**Task to complete**
Only one span of the material below is wanted. Output it exactly, from the line with "[dialog] (369, 2547)" through the line with "Bus VisitaViña (654, 32)", without any pictures.

- Opening Delimiter -

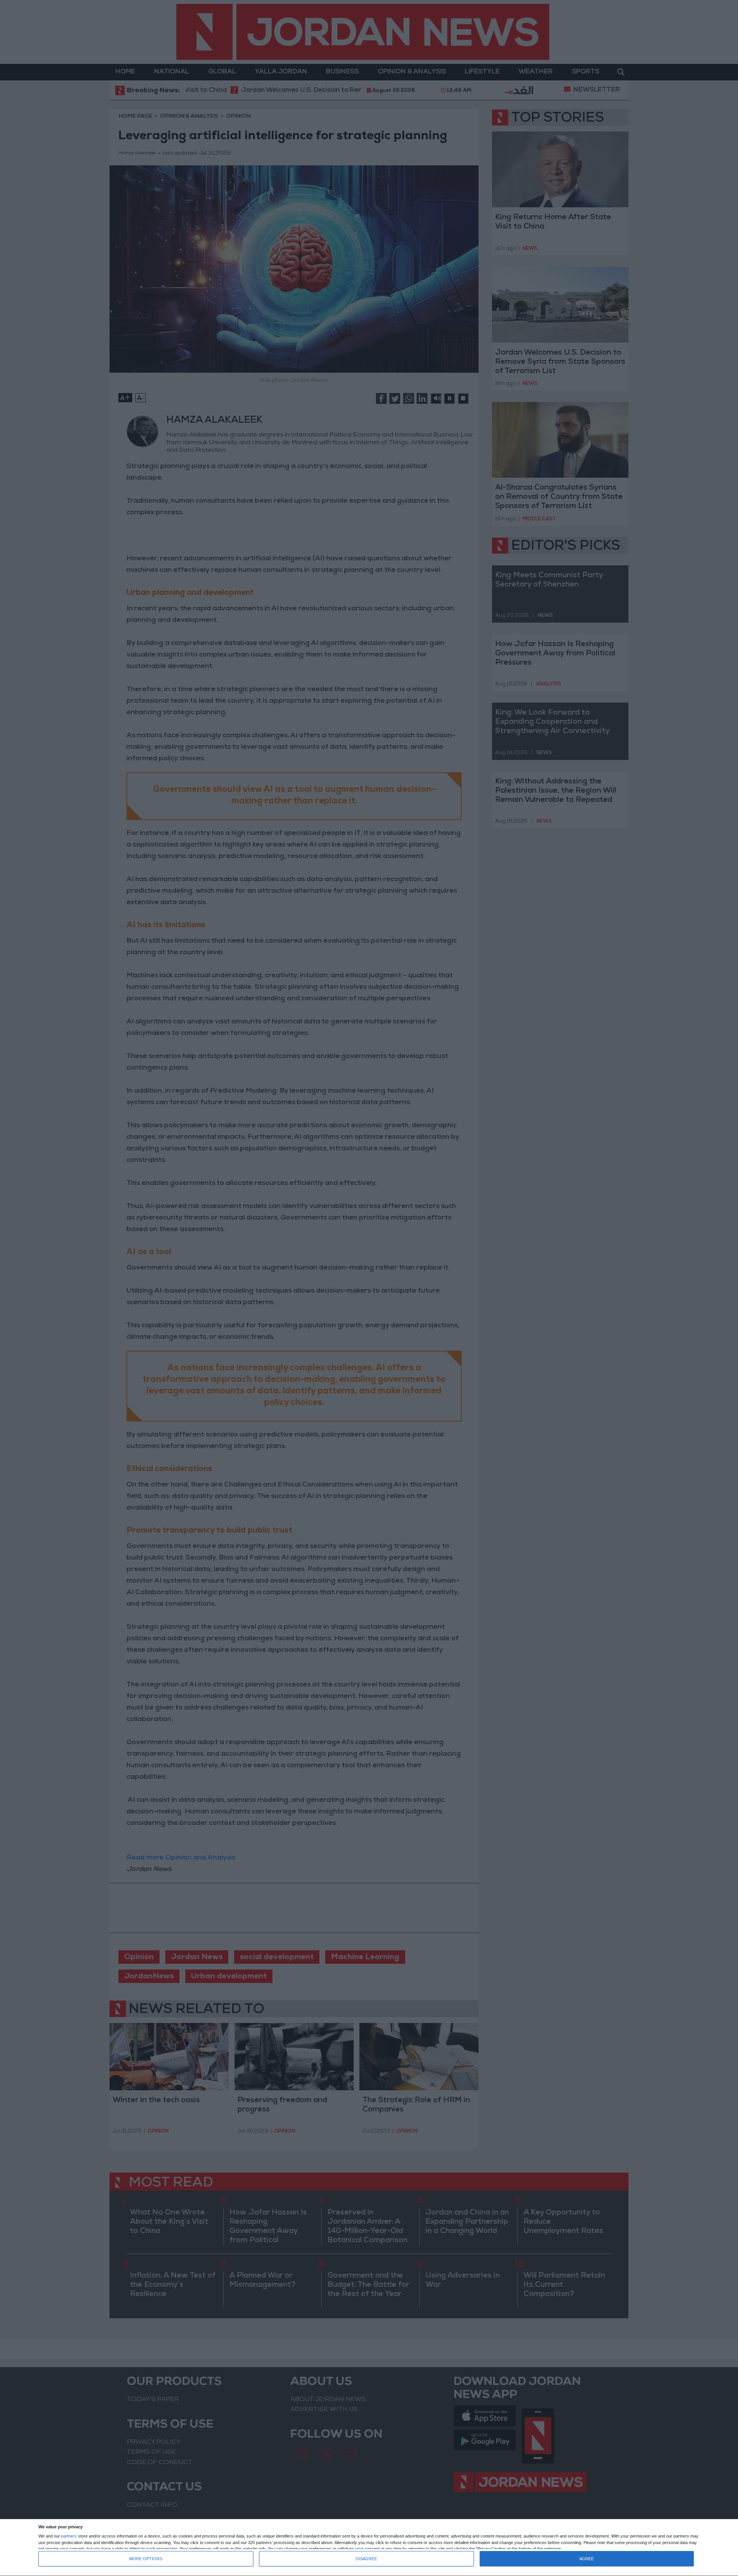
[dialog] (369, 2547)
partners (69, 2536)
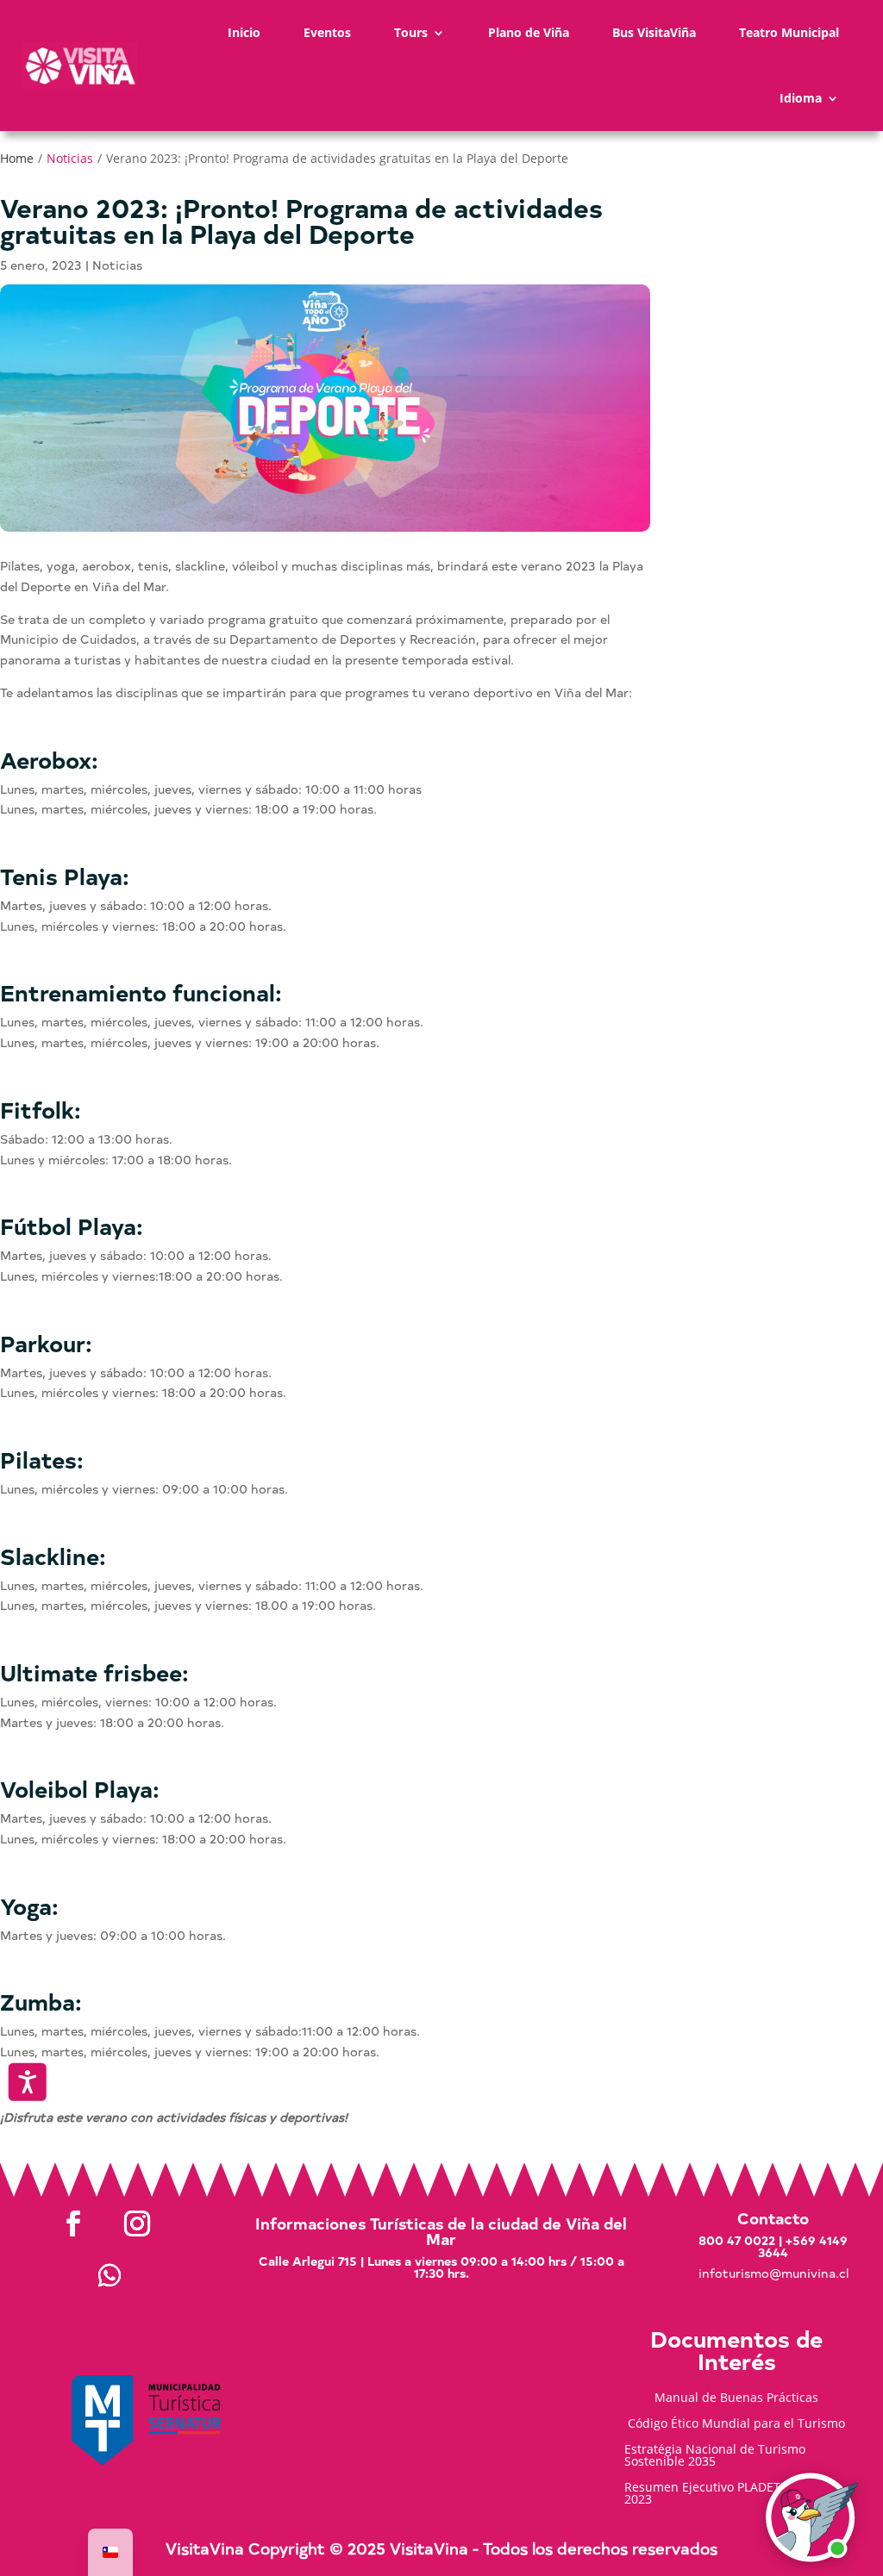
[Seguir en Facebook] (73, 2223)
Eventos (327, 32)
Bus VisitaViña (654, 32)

- Closing Delimiter -
- Opening Delimiter -

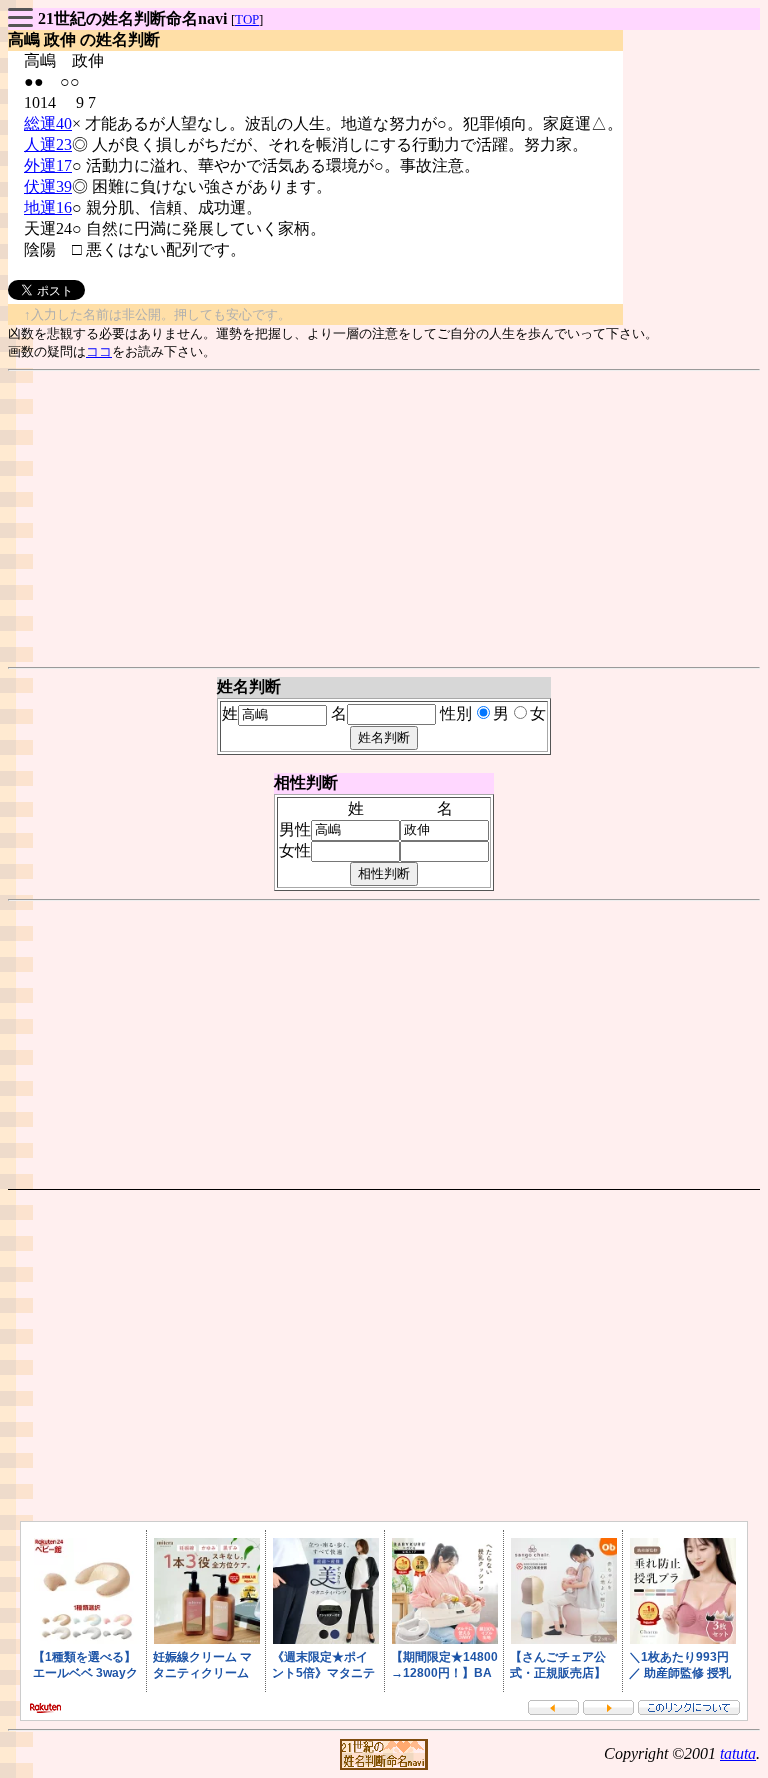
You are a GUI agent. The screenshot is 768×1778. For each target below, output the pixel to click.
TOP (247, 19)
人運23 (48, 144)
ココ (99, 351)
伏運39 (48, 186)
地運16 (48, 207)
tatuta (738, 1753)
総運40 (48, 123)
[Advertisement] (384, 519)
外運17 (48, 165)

- Closing Delimiter -
- Opening Delimiter -

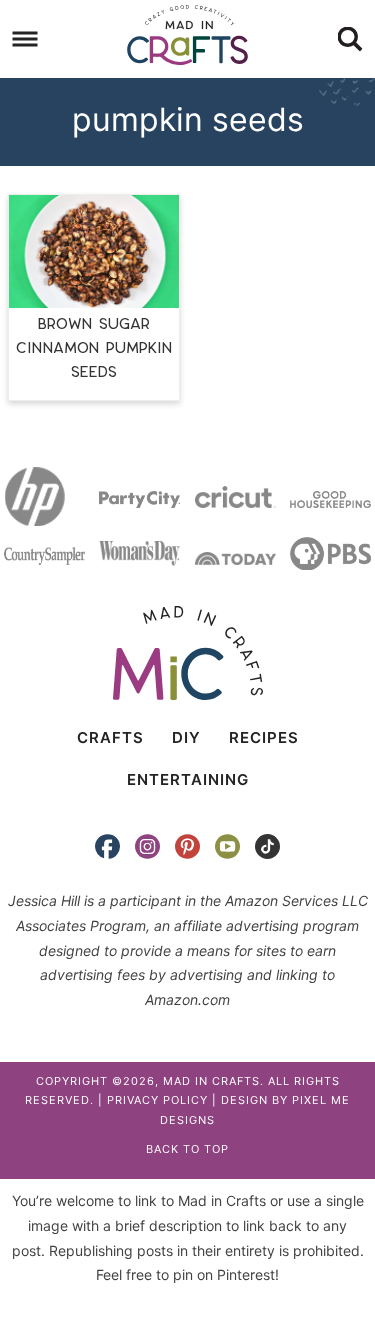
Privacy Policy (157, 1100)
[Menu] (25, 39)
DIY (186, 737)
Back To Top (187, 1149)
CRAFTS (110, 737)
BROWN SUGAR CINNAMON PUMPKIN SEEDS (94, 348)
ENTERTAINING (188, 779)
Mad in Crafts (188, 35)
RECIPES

- Closing Delimiter -

**Answer to the exercise**
[dialog] (369, 2547)
partners (69, 2536)
[Seguir en Facebook] (73, 2223)
Eventos (327, 32)
Bus VisitaViña (654, 32)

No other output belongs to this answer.